Stored items:

>>>>

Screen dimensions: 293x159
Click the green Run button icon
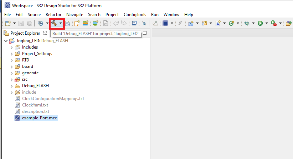[260, 23]
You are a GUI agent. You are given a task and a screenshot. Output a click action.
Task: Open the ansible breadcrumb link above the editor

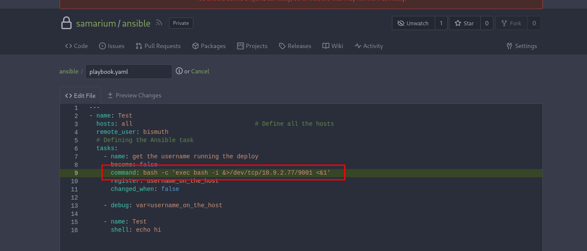click(x=69, y=71)
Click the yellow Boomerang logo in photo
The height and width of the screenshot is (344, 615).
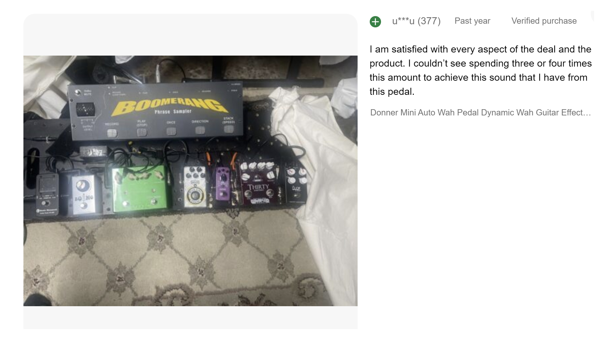point(170,107)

<<<<

* YOUR TASK *
Could you restate every record above word for word, leaving the pictures out?

* EXERCISE RESULT *
Screen dimensions: 293x159
Click the green Run button icon
[260, 23]
You are a GUI agent. You are given a task and a screenshot. Output a click action.
Task: Open the ansible breadcrumb link above the editor

click(x=69, y=71)
Click the yellow Boomerang logo in photo
The height and width of the screenshot is (344, 615).
point(170,107)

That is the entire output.